Una realidad que reduce el acceso a dispositivos y manejo de tecnología, algo que ha sido fundamental durante el confinamiento para tener la opción de teletrabajar, poder consumir información y entretenimiento o estudiar. En el caso de Alejandro, su madre también tiene discapacidad y sufre epilepsia, con lo que no puede pasar tiempo delante de un ordenador. “No podía ayudarle con sus tareas de clase y me entraba mucho agobio”, cuenta por teléfono desde Cádiz.

Por eso, una de las principales reclamaciones es la necesidad de tecnología adaptada a las diferentes capacidades de cada persona. Marta Casado, de 29 años, es sorda y pide que las escuelas y lugares de trabajo tengan en cuenta y refuercen con notificaciones escritas la comunicación con las personas que no pueden seguir las videollamadas. Otras de las dificultades de comunicación a las que se enfrenta Marta en esta nueva normalidad son las medidas sanitarias como el uso de mascarillas, la distancia social e incluso las mamparas que le hacen imposible leer los labios y entender una conversación.

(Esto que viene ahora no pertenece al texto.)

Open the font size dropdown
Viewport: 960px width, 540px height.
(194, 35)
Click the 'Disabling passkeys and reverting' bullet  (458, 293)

Demanda el uso de las mascarillas transparentes y que la información y restricciones de aforo en lugares como el transporte público se señalicen por escrito y no solo a viva voz. Por su parte, Jesús Fargas, con una discapacidad del 47%, y su mujer, del 81%, reivindican un carnet que identifique a las personas crónicas y de riesgo para que sean atendidas en los hospitales de forma diferenciada. Y Noelia Moya, con discapacidad orgánica y defensas muy bajas por el tratamiento, cuenta que estaría más tranquila si el hospital al que debe acudir tres veces por semana para el filtrado de sangre le hubiera dado cita en horarios de poco tránsito, en las horas que coinciden con el paseo de los ancianos (hasta que el próximo 21 de junio termine el estado de alarma), para evitar posibles contagios en un autobús que vuelve a estar muy concurrido.

Los usuarios de residencias también exigen formar parte de los planes de desconfinamiento. Galván (CERMI) explica que es necesaria una mayor inversión por parte de las comunidades autónomas para las residencias y centros de día, porque va a haber que reorganizar espacios para permitir la distancia social y reducir grupos, aumentando personal.

Las residencias de personas con discapacidad no han sido un foco tan grande de contagios como las de ancianos, entre otras cosas porque las edades de los usuarios abarcan de los 18 a los 70 años, es decir, incluye edades con menor riesgo. Por ejemplo, de las 17.000 plazas con las que cuenta Plena Inclusión, una organización dentro del CERMI que atiende a las personas con discapacidad intelectual y del desarrollo, han fallecido 180 con síntomas compatibles con coronavirus (poco más de un 1%).

En la residencia privada de María Felisa, a excepción de dos monitores, no ha habido ningún contagio entre el centenar de usuarios de las instalaciones. Ella, que cumplió 55 años durante el confinamiento, no ha visto sus rutinas excesivamente alteradas por el estado de alarma. Es totalmente dependiente, perdió el habla desde muy pequeña y el autismo le ha hecho desarrollar diferentes tipos de trastornos obsesivo compulsivos que, por ejemplo, le hacen tocar todo lo que ve, quitándose los guantes. Por eso, para prevenir el contagio en personas como ella es crucial la desinfección y limpieza estrictas del centro, explica su psicóloga, María Ángeles.

“Faltan pies para zapatos, porque necesitamos que la gente se ponga en los zapatos de los demás”, apunta Silvia, madre de Alejandro, que pide responsabilidad con las personas de riesgo y más vulnerables. “Siempre hay que tener mucha fuerza para tirar para delante, pero hay que tener mucha precaución y que la gente que se ponga la mascarilla”, pide.